Is There a “Neutral” Space in the World?

There are (at least) two worlds.

There is the physical world, the “real” world, where spatial distance makes a big difference. For example, depending on which side of the United States’ border with Mexico you live, you may actually find trucks filled with corpses blocking a major thoroughfare or disemboweled social media activists hanging from an overpass, or just read about it.

There is also the Web world, in which every point is equidistant from any other point (just a click away). This world is more like a shamanic spirit world that you can enter from any point in the physical world and always wind up in the same place.

Of course, a spirit world is a blessing and a curse. As Andres Monroy-Hernandez points on in this essay, the rise of social media and its promise (or at least appearance) of anonymity, can be very powerful when you are operating in and against a murderously dangerous environment.
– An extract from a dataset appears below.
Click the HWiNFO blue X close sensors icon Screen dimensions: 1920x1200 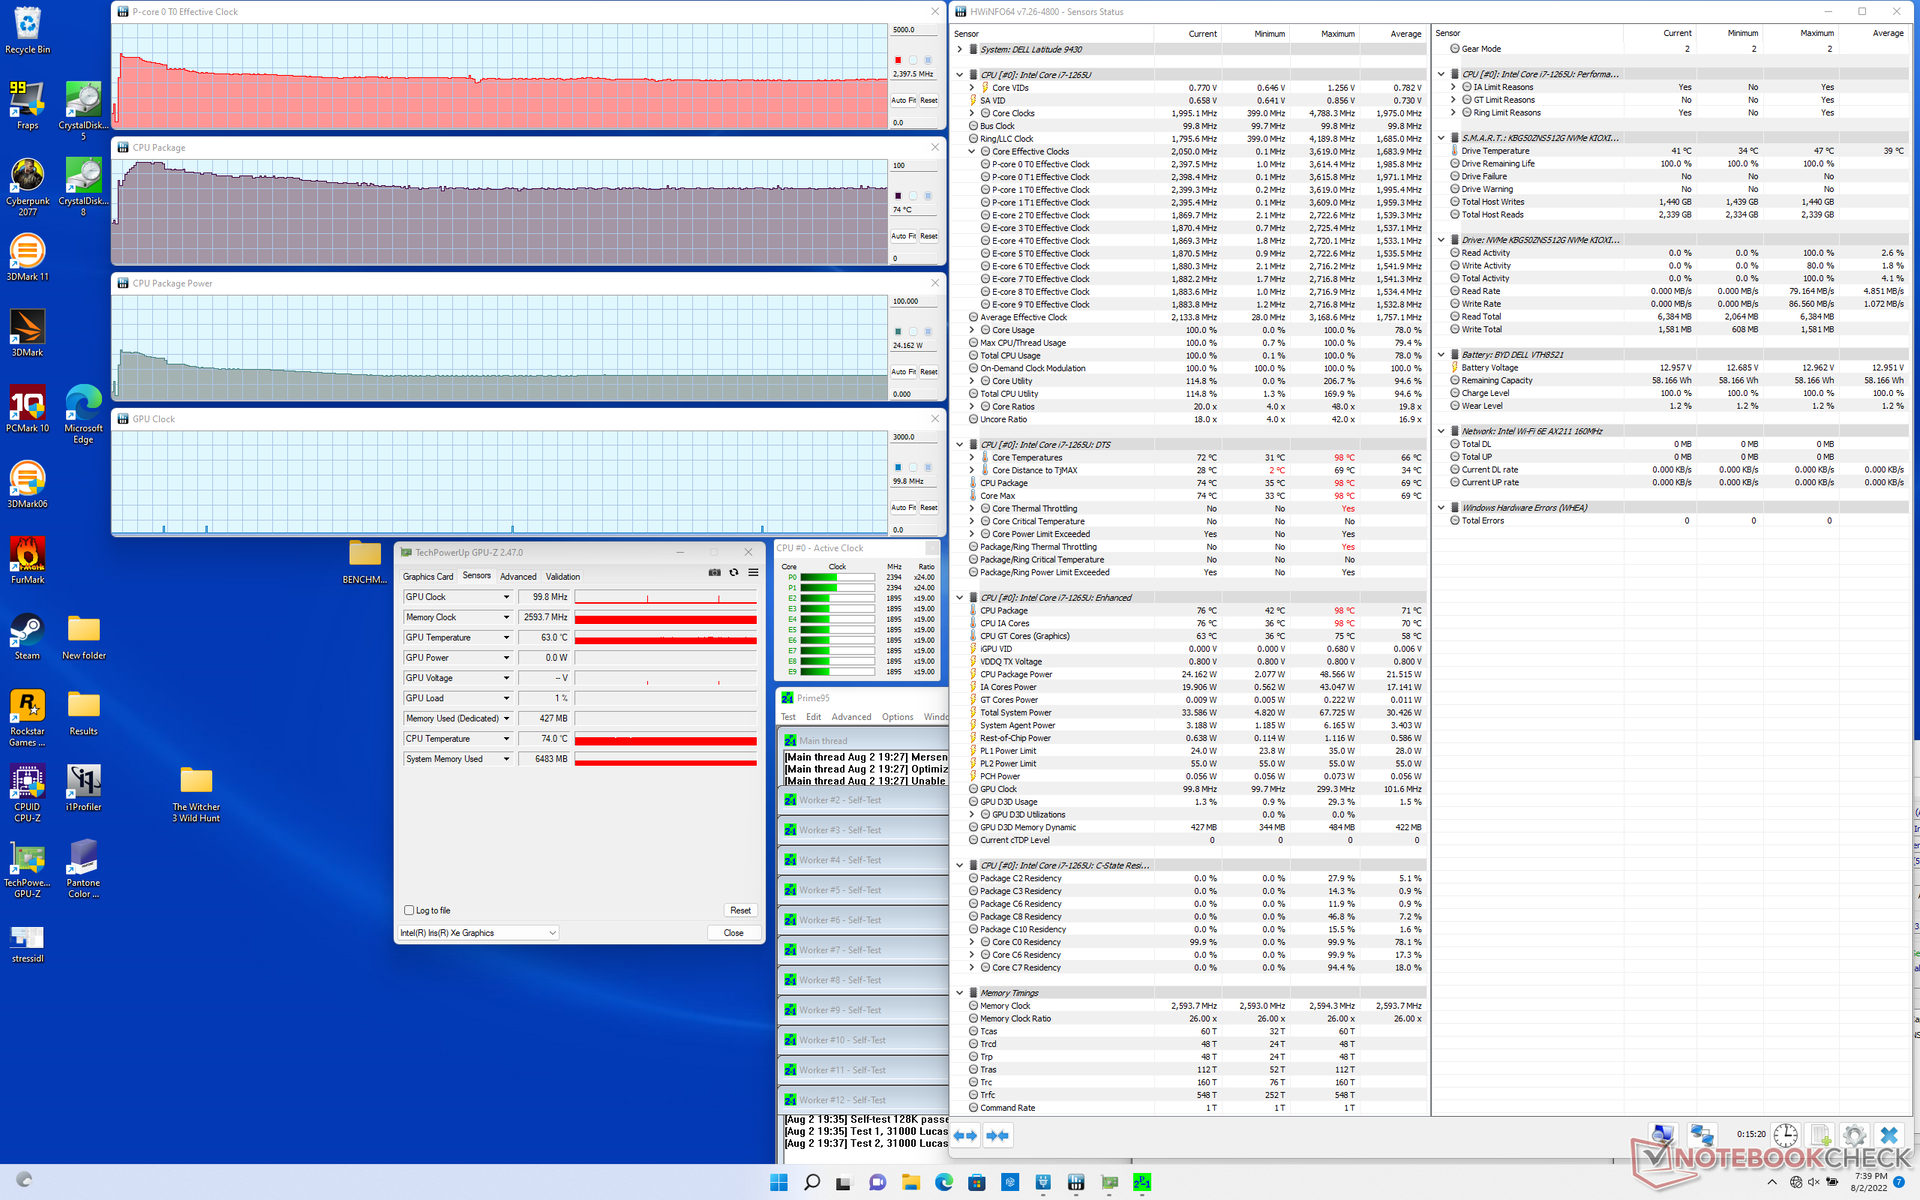click(1888, 1135)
It allows people to speak out virtually and anonymously when they are too terrified to do so actually and in person.

But since this “speaking out” bursts into the real world wherever the internet can be accessed, it poses a real threat to the terrorizers, who then lash out, when they are not able to strike back directly.

The question that Monroy-Hernandez raises is this: What obligation do the private wardens of the Web have to protect the anonymity of its users/inhabitants?

This is a slightly different take on the question of “net neutrality.” While the current debate focuses on whether or not the owners of the “pipes” should be able, or not, to control the flow of information through them based on who owns the information, there is a broader, more political debate to be had about whether the pipe overseers should or should not take sides when the content flow is woven into a potentially or actually violent conflict.

If the overseers reveal identities, they are inevitably taking one side. If they refuse to do so, they are taking the other.

Does this mean that, in this world, there is no truly neutral space, but, instead, only the decision that each individual or corporate entity makes to take one side or another?